**EXERCISE INSTRUCTIONS:**
Only the lines from the one with "Open System Settings menu item" through the last belong in the output; print them exactly as given below.

····················

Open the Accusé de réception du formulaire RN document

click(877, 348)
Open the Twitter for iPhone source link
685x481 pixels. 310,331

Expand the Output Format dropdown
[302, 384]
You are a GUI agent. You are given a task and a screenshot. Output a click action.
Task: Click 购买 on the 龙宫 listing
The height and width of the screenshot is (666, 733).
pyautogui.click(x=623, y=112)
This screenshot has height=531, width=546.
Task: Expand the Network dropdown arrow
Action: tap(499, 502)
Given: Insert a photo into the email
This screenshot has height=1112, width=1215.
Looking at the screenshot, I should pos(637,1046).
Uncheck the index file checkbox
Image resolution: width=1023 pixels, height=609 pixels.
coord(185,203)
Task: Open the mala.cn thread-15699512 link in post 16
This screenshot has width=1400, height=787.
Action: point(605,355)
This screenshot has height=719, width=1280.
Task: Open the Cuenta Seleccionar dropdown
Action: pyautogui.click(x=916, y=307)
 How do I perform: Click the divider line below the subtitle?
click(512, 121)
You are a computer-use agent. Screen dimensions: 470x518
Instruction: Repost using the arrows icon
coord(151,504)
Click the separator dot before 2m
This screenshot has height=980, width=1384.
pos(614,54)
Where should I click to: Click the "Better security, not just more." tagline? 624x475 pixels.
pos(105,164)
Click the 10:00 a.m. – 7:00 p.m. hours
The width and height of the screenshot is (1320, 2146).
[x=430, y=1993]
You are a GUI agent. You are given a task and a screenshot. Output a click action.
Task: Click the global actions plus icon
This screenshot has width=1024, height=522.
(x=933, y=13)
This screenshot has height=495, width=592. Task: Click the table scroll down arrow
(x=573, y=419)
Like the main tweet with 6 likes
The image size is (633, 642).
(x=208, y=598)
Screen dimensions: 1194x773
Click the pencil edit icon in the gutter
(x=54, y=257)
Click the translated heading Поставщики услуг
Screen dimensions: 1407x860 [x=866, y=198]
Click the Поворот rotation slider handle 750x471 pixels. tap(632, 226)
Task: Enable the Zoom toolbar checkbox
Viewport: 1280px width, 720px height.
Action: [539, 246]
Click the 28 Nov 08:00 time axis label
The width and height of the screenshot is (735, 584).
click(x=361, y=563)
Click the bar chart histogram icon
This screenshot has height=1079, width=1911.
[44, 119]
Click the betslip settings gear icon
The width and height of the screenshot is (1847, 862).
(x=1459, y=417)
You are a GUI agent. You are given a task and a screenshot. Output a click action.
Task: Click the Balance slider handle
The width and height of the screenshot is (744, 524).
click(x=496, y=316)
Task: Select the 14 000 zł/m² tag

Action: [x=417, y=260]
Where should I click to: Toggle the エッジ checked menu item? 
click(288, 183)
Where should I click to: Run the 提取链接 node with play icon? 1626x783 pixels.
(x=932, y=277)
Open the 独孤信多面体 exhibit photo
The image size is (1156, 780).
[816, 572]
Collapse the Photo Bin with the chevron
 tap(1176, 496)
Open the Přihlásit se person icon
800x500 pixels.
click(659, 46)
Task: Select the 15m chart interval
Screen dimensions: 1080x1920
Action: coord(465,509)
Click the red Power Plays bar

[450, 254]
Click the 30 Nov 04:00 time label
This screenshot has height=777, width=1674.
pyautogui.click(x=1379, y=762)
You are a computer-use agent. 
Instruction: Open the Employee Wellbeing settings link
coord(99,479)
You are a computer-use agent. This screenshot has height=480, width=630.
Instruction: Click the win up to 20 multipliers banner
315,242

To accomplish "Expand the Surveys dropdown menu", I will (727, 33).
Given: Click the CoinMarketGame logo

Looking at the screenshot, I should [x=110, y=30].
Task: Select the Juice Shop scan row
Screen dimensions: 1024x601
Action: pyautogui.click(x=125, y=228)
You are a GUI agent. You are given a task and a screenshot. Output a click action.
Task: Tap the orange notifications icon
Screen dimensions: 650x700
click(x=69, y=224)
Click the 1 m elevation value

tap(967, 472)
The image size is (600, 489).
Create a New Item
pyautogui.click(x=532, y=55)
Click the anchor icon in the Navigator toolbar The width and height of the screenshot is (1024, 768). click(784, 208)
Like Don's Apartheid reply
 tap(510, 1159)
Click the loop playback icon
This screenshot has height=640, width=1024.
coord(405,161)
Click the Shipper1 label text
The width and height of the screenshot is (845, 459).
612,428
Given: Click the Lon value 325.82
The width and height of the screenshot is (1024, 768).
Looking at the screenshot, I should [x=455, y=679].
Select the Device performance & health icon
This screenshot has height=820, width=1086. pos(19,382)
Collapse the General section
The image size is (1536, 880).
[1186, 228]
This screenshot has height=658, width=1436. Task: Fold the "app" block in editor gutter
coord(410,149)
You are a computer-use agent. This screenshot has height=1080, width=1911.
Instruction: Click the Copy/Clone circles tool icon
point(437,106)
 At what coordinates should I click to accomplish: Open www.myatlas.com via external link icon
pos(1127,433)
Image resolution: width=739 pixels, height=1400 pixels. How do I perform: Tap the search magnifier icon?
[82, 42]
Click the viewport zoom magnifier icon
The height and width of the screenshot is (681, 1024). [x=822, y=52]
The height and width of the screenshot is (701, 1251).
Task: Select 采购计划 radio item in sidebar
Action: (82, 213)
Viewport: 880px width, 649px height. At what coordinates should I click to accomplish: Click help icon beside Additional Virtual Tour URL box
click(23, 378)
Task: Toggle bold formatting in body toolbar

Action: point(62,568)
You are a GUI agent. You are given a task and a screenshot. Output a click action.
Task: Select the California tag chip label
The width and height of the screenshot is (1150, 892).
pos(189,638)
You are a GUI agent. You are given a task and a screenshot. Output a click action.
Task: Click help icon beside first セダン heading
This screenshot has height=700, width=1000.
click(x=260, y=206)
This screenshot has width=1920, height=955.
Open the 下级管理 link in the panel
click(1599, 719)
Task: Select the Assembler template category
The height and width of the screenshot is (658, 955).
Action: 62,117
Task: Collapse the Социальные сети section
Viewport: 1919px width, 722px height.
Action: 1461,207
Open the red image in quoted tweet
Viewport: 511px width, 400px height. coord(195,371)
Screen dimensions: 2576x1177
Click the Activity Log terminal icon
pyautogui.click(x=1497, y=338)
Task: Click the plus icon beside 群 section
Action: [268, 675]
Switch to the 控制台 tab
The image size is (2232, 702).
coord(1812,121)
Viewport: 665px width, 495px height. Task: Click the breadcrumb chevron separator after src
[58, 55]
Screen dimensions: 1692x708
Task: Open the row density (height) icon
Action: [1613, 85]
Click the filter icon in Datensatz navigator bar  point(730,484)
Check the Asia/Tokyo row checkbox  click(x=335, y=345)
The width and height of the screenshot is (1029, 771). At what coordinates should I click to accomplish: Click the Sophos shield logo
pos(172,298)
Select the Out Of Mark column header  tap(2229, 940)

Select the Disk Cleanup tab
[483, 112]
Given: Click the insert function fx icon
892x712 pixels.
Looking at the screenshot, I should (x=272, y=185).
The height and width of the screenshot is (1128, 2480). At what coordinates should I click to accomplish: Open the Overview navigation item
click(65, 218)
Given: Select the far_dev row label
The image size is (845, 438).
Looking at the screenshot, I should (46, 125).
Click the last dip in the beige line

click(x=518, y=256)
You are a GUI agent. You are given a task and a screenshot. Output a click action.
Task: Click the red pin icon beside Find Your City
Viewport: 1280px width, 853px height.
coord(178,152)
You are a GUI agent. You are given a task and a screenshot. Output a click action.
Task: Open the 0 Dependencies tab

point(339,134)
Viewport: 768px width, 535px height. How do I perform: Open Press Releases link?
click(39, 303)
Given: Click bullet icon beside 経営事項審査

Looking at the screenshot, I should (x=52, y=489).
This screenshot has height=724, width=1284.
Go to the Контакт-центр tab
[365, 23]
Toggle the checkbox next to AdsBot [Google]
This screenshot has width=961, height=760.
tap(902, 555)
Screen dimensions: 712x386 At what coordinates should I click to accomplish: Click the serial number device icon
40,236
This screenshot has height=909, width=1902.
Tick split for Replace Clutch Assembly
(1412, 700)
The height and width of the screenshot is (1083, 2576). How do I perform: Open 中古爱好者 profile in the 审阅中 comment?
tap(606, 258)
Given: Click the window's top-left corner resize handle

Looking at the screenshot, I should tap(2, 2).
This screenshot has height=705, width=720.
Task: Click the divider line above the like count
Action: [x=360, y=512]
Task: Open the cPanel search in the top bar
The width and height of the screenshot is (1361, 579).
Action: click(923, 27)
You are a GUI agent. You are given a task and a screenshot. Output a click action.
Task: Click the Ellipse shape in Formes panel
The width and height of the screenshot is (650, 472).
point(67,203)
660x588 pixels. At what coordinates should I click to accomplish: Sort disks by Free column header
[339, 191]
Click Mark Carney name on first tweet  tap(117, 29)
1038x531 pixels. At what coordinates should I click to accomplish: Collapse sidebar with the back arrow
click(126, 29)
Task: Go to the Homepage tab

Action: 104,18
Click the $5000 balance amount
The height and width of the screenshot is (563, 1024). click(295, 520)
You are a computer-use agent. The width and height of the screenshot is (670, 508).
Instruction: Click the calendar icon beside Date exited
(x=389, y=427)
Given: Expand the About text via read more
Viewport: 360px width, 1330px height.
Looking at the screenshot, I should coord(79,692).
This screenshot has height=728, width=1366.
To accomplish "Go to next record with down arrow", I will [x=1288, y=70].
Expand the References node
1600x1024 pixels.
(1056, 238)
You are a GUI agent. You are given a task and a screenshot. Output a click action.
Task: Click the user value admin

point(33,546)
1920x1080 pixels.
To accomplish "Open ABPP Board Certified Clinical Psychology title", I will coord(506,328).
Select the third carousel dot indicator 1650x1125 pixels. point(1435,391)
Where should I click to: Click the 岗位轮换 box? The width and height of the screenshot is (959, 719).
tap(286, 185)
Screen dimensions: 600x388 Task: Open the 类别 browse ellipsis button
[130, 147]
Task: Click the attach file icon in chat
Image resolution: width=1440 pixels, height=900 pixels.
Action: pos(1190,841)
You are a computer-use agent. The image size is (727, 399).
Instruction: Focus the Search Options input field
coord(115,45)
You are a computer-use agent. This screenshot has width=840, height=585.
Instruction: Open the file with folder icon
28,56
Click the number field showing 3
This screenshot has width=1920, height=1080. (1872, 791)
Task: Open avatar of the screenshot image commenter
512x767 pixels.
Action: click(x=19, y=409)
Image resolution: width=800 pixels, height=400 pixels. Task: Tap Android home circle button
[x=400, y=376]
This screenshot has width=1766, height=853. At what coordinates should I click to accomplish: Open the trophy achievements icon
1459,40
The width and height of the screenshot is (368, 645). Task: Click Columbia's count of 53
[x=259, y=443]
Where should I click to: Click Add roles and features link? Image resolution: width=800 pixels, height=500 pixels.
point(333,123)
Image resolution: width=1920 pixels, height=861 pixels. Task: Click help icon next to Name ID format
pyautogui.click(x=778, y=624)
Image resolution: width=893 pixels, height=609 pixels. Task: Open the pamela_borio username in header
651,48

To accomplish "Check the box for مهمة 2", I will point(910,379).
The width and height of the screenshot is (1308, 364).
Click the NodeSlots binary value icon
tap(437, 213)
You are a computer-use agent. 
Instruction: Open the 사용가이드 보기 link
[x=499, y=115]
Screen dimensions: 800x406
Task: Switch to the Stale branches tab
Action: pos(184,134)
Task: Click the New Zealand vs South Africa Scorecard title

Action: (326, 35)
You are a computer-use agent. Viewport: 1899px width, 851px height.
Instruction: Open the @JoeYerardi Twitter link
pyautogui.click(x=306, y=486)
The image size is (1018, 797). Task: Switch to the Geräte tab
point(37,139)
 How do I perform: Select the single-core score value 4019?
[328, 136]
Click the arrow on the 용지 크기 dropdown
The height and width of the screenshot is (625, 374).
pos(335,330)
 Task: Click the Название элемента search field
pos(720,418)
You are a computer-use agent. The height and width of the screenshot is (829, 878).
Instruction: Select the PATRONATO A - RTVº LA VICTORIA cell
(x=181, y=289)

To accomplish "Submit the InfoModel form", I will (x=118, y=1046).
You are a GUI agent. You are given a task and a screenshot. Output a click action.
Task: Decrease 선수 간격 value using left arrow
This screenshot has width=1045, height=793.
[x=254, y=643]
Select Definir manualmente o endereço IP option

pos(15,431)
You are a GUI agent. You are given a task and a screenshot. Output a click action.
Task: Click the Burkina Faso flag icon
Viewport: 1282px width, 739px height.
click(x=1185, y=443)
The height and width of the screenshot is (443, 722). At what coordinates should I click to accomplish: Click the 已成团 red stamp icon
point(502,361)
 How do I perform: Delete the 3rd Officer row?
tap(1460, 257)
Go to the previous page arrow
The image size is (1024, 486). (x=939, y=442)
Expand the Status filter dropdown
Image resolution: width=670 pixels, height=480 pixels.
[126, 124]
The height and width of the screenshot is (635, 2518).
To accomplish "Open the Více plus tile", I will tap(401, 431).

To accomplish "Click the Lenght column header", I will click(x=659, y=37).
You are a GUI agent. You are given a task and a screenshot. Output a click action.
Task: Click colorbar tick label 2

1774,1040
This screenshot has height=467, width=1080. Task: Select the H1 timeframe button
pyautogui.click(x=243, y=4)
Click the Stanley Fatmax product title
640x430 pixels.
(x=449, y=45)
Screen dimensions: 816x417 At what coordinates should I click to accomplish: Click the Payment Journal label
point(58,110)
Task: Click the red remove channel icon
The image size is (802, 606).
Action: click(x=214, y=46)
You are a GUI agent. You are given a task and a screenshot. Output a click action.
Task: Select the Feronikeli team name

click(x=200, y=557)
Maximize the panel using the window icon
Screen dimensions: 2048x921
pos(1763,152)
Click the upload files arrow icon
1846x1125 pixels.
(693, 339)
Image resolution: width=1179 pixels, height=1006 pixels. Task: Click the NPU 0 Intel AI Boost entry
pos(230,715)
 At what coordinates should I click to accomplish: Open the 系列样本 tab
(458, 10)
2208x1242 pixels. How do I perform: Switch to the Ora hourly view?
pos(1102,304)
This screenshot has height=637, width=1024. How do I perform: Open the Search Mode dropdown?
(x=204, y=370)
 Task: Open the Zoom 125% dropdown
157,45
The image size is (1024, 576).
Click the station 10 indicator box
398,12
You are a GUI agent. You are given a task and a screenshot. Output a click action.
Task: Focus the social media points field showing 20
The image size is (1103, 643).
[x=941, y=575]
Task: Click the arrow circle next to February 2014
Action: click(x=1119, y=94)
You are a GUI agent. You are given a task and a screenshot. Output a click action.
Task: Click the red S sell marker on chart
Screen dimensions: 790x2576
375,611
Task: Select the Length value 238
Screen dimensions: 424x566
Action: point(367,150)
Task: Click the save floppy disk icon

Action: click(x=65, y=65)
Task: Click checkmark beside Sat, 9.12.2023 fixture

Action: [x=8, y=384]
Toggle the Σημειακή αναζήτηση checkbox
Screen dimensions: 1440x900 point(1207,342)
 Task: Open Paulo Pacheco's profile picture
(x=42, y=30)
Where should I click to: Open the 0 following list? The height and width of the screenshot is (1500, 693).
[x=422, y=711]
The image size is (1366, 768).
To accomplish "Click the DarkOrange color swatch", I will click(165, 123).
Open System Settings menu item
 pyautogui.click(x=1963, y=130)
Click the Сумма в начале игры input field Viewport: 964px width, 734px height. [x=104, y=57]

····················

**EXERCISE ANSWER:**
Open System Settings menu item
 pyautogui.click(x=1963, y=130)
Click the Сумма в начале игры input field Viewport: 964px width, 734px height. [x=104, y=57]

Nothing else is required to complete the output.